On the joys of home ownership....

     This morning, as the dawn  breaks, my home will be swarmed by men in pickup trucks with ladders attached.  In a few short hours, they'll tear the roof off my 100 year old house, and start replacing it with a new one.  I'll be thousands of dollars poorer by the time they get done and I wouldn't have it any other way.....

     We have both types of folks in our families, people who rent their homes and domiciles, and people who purchase them, and I've never had any interest in doing the former, when I had the ability
and financing to do the latter.  I'm a home owner and always suspected that I would be.  I'll not stake the claim that my home is an investment, because if it is, it's a poor one.  I can show receipts for tax bills, insurance, additions, home repairs and maintenance that when added to my mortgage, clearly will show a net loss from my current assessed value, but for me, it's not about investing my money wisely, it's about the quality of life and freedoms you have while you are in your prime years, and I gladly will swap that for the pile of money I could have had sitting in a bank at the end of my life.

     We were renters first.  My wife and I rented 3 different apartments in Canandaigua NY over a period of 6-7 years. The first one was an older house, split into two apartments, one atop the other.  It
had huge ceilings that were so big we had to buy a kerosene heater just to supplement the furnace that was in it, to help with heating it.  We had great neighbors at first, a policeman and his wife, but then they purchased a home and a mother with a couple of kids moved in.  I was studying one day downstairs and kept hearing a hellacious noise above me, only to discern that her kids were roller skating on the hardwood floors above me.  We were evicted from that home when it sold, so that the new owners could live in our apartment.  In the next apartment, we were the upstairs neighbors and the nice older couple, a brother and sister, happily heated our apartment for us, by turning up their heat so high in the winter.  We'd keep ours off and sometimes still have to open a window to cool down.  In our last rental place, we went back to being the lower renters and had a great couple as upstairs neighbors, until they moved out and were replaced by a less
considerate couple.  For years we shared a driveway with the first folks, seamlessly placing our 4 cars in it, with no hassles.  With the next couple it was always a fight to ask one or the other to move a car so that we could get ours in and out of the driveway.  So you can see through our experiences, what we gained from home ownership over our rental time, no roller skating kids (except our own which were much cuter when they did it), we control the temperature in the home, we can't get evicted if we pay our mortgage, we pick who we share a house with and we can put our cars anywhere in the driveway we damn well please.  Priceless.  
    
      We looked at many, many, houses before we purchased this home, but we were so anxious to have our own place that we overlooked some serious flaws in some, and had to have people that weren't emotionally invested in the process, point them out for us.  The most memorable one, was when describing a place to my brother Ace, that we were considering making an offer on, he quickly pointed out that it was directly across the street from the Ontario County Fair and Racetrack where every Saturday they race stock cars.   We lived several miles away from there at the time, and could clearly hear
when the races started from there, so being race-adjacent would have been horrible.  We still drive by another house, that we had come close to buying, and it looks so small and unappealing that we can't even recall what we liked about it.  Our eventual home, in the sleepy little hamlet of Hall NY turned out to be exactly what we needed, but that's not to say that it was perfect from the beginning or that we've made it into anything but our own.

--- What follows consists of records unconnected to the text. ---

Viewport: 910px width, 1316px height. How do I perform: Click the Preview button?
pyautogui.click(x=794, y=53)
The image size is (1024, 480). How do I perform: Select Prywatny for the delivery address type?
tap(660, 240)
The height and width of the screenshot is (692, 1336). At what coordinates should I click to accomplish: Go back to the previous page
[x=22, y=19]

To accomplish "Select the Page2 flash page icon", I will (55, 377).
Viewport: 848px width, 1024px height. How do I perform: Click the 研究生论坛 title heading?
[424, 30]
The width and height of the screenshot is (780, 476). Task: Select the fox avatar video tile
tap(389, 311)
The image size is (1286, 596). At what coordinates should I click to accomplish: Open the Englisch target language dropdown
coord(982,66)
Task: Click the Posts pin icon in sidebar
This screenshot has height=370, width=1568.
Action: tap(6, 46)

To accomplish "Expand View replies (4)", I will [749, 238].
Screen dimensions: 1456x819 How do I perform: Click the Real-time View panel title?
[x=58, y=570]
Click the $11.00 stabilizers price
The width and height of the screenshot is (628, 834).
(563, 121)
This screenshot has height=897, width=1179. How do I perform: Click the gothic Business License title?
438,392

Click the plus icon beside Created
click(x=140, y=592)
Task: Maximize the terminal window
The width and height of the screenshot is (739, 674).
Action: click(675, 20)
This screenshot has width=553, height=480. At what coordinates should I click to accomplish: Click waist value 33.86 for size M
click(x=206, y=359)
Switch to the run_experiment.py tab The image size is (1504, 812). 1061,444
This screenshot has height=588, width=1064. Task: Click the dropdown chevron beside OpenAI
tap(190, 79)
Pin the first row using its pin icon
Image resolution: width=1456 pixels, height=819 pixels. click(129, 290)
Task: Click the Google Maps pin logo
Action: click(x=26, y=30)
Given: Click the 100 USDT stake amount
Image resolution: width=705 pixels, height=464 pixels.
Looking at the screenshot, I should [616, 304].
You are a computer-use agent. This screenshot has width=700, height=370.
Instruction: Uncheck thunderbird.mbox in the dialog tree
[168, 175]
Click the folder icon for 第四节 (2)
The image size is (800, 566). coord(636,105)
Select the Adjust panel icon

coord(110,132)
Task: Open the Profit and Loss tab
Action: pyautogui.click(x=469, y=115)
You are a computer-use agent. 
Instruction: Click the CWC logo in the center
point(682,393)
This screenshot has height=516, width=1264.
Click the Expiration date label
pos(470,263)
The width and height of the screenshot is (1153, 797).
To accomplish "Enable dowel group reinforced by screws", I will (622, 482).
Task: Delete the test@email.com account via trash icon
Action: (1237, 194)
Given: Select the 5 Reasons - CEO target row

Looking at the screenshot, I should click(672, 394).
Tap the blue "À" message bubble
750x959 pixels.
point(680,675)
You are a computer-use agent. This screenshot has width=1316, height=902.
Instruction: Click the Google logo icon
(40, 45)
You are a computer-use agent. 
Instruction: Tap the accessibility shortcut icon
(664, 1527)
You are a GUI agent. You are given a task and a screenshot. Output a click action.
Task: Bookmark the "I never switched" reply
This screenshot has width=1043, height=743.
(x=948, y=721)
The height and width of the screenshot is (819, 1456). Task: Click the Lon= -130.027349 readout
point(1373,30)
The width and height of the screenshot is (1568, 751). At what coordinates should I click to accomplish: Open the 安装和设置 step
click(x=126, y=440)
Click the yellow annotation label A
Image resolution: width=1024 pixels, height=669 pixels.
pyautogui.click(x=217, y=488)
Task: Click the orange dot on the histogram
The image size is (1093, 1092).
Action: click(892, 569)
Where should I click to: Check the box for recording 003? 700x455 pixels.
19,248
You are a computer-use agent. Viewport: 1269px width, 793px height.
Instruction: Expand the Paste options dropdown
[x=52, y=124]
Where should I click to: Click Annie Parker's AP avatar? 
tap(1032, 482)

     This house had an outbuilding kinda garage when we moved in, but the floors were rotted and it barely fit one car in it.  We knocked it down, leveled the area, and a few years later, put up our version of a garage (See - The Garaj-Mahal) and fitting our cars in it, is no longer an issue.  The house had clapboard two-tone siding when we moved in, and we had grand ideas about painting one
side of the house each summer to maintain it.  After 5 years, we hadn't gotten to painting even one side and they all were peeling, so vinyl siding seemed the way to go.  An enclosed front porch was replaced by an open-railing one, a lopsided back deck was replaced by a green composite one with a sunken hot tub, and the driveway was replaced with stone, and then blacktop just last year.  The property has seen horseshoe pits built, dilapidated, and then dug under.  It's seen swing-sets built, expanded and then demolished (The former owners had different priorities, I'm told that there is an in-ground pool that is buried in my back yard somewhere).  5 of the rooms inside have been redone, and a couple could probably use it again.  The furnace was replaced, we've seen a few hot water heaters come and go, we added electric outlets and overhead lights to most of the rooms, which necessitated an electrical panel upgrade.  I try and think these things through so when we did that, I
 set up an outside plug to run the house with a generator, but we don't even own a generator yet.  We buried all our electric lines to and from the house and while we were at it, put down some drainage pipes to keep the water flowing away from the home.  We expanded the septic system and found a crushed pipe while doing it, which quickly explained the odor we used to get in the house after a heavy rain.  Most of the windows in the house have been replaced but we've still got a few that need it.  The attic was better insulated a while ago, and my wife never forgave me for ruining a storage space for her to hoard in.  I've been using the word "We" pretty freely in these paragraphs, so I'd better come clean and tell you that all of this was done by more qualified people, my brother Ace, my brother in law Frank, and a bunch of skilled laborers.  Although I own most tools known to man, I long ago figured out the best tool for me to use, was my checkbook.  You see, I have to protect this home that we bought, it's an investment after all. 

4 comments:

Anonymous said...

We have great memories of renting in Canandaigua with you and Char in the downstairs apt. You were nice enough to share your washer and dryer with us, and the driveway was never a problem. We missed you when we moved away.

cdyarger said...

I do miss some of my old neighbors too! I love owning my own home though. Oh, and by the way, anyone who knows me well will know that I NEVER hoarded in the attic! I like to think I am very far from being a hoarder. In fact, in previous blogs you might note that Bill complains about me throwing too much away, lol!! Good blog though, or what I could read of it with all the roof noise over my head!!

Anonymous said...

Important to own your own home so when your family members who are renters retire they'll have a place to live

Anonymous said...

Great delivery. Outstanding arguments. Keep up the good spirit.